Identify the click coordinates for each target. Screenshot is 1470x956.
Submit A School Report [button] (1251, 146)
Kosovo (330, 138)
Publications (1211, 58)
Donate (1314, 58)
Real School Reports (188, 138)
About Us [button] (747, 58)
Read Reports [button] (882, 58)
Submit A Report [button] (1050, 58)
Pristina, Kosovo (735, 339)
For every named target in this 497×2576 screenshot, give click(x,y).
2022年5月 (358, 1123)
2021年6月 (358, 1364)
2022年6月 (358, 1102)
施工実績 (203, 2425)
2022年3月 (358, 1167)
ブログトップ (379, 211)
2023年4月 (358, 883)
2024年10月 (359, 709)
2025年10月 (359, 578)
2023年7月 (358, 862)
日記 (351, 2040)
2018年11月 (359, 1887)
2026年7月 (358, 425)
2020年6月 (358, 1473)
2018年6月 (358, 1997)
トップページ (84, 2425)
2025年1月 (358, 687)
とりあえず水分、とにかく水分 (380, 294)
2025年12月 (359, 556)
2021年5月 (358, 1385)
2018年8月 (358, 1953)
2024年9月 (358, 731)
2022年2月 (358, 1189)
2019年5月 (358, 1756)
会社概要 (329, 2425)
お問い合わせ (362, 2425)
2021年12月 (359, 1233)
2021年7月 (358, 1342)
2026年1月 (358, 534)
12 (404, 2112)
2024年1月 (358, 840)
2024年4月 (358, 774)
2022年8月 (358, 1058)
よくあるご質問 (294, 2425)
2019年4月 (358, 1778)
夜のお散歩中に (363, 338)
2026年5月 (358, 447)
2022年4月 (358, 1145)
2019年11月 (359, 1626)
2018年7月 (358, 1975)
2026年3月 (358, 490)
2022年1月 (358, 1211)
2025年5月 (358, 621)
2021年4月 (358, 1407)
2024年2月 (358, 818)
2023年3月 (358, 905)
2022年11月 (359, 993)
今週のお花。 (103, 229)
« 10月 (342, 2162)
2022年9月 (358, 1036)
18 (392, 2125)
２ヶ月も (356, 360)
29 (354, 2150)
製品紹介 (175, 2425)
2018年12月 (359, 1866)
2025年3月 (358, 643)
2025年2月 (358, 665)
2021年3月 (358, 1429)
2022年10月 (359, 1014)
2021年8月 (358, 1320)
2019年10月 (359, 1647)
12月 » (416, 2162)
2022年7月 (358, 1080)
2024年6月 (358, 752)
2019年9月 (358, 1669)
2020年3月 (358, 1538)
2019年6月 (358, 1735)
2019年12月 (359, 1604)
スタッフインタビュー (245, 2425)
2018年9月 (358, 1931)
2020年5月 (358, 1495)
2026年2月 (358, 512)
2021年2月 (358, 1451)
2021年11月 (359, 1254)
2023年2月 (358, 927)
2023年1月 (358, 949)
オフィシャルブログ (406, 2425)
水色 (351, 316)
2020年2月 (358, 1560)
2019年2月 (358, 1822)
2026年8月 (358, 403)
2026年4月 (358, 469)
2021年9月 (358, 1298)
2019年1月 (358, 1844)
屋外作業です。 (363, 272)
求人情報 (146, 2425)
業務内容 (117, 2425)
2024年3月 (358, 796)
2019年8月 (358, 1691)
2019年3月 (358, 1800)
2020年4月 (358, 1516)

========================

→ Activity
Reproduce the lines of the records exactly, from the first one through the line that contains "2023年2月 (358, 927)".

→ Task response
Identify the click coordinates for each target. Screenshot is 1470x956.
Submit A School Report [button] (1251, 146)
Kosovo (330, 138)
Publications (1211, 58)
Donate (1314, 58)
Real School Reports (188, 138)
About Us [button] (747, 58)
Read Reports [button] (882, 58)
Submit A Report [button] (1050, 58)
Pristina, Kosovo (735, 339)
For every named target in this 497×2576 screenshot, give click(x,y).
2022年5月 (358, 1123)
2021年6月 (358, 1364)
2022年6月 (358, 1102)
施工実績 (203, 2425)
2022年3月 (358, 1167)
ブログトップ (379, 211)
2023年4月 (358, 883)
2024年10月 (359, 709)
2025年10月 (359, 578)
2023年7月 (358, 862)
日記 (351, 2040)
2018年11月 (359, 1887)
2026年7月 (358, 425)
2020年6月 (358, 1473)
2018年6月 (358, 1997)
トップページ (84, 2425)
2025年1月 (358, 687)
とりあえず水分、とにかく水分 (380, 294)
2025年12月 (359, 556)
2021年5月 (358, 1385)
2018年8月 (358, 1953)
2024年9月 (358, 731)
2022年2月 (358, 1189)
2019年5月 (358, 1756)
会社概要 (329, 2425)
お問い合わせ (362, 2425)
2021年12月 (359, 1233)
2021年7月 (358, 1342)
2026年1月 (358, 534)
12 (404, 2112)
2024年1月 (358, 840)
2024年4月 (358, 774)
2022年8月 (358, 1058)
よくあるご質問 (294, 2425)
2019年4月 (358, 1778)
夜のお散歩中に (363, 338)
2026年5月 (358, 447)
2022年4月 (358, 1145)
2019年11月 (359, 1626)
2018年7月 (358, 1975)
2026年3月 (358, 490)
2022年1月 (358, 1211)
2025年5月 (358, 621)
2021年4月 (358, 1407)
2024年2月 (358, 818)
2023年3月 (358, 905)
2022年11月 (359, 993)
今週のお花。 (103, 229)
« 10月 (342, 2162)
2022年9月 (358, 1036)
18 (392, 2125)
２ヶ月も (356, 360)
29 (354, 2150)
製品紹介 (175, 2425)
2018年12月 (359, 1866)
2025年3月 (358, 643)
2025年2月 (358, 665)
2021年3月 (358, 1429)
2022年10月 (359, 1014)
2021年8月 (358, 1320)
2019年10月 (359, 1647)
12月 » (416, 2162)
2022年7月 (358, 1080)
2024年6月 (358, 752)
2019年9月 (358, 1669)
2020年3月 (358, 1538)
2019年6月 (358, 1735)
2019年12月 (359, 1604)
スタッフインタビュー (245, 2425)
2018年9月 (358, 1931)
2020年5月 (358, 1495)
2026年2月 (358, 512)
2021年2月 (358, 1451)
2021年11月 (359, 1254)
2023年2月 (358, 927)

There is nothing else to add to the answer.